Stable, Discriminative Distances on Reeb Graphs and Merge Trees

Abstract

Topological Data Analysis provides us with low-dimensional, topological descriptions of various types of datasets. Recently, the graph-based descriptors -- specifically Reeb graphs and merge trees -- have garnered a lot of attention due to their low-dimensional yet rich representation of scalar fields. Researchers have constructed distances between these graph-based descriptors to 1) show that the Reeb graph is stable under perturbations of the underlying dataset and 2) to provide a measure for similarity between the underlying scalar fields. Chapter 3 of this dissertation is devoted to a thorough overview of the existing landscape of Reeb graph metrics. We provide an exhaustive list of properties which these distances exhibit as well as a set of detailed examples so that new researchers to this field may be able to better understand how these distance operate. To our discontent, the desirable properties of these distances make their computation complex. In contrast, other researchers have designed distances between these descriptors which loosen the restriction on stability; in turn constructing similarity measures between scalar fields which are computable.
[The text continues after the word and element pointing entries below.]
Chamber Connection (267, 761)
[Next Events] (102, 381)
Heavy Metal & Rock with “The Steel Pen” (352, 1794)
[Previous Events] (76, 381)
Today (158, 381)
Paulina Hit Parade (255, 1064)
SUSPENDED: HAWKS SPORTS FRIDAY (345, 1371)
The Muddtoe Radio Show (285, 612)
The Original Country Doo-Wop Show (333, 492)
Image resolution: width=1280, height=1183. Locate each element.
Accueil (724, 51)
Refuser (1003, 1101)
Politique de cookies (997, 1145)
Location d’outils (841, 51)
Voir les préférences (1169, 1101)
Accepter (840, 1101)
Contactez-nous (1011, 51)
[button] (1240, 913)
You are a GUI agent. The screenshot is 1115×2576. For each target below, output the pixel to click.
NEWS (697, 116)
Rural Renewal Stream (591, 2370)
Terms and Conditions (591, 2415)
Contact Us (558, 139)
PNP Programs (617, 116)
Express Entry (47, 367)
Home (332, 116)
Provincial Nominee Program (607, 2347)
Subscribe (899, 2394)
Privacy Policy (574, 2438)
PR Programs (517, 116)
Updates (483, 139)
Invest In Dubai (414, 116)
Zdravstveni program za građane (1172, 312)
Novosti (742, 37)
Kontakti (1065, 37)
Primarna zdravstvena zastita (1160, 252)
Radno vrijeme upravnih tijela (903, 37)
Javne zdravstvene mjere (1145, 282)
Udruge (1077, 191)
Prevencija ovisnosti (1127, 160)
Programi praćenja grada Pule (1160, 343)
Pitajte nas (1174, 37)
Chapter 4 is devoted to the construction of a novel distance on merge trees which we show experimentally exhibits stability and discriminativity to the well-studied bottleneck distance. We discuss the computational hurdles that we face in order to construct a distance which exhibits all the desired properties along with an accompanying algorithm of our distance. We show the application of our distance in settings where the number of vertices is small. This setting is made practical with the property that persistence simplification by $\varepsilon$ increases our distance by at most half of $\varepsilon$. Lastly, Chapter 5 is devoted to the construction of disjoint deformations -- transformations which we can apply to a source Reeb graph to construct a sequence of Reeb graphs where the pairwise distance between elements of the sequence is known.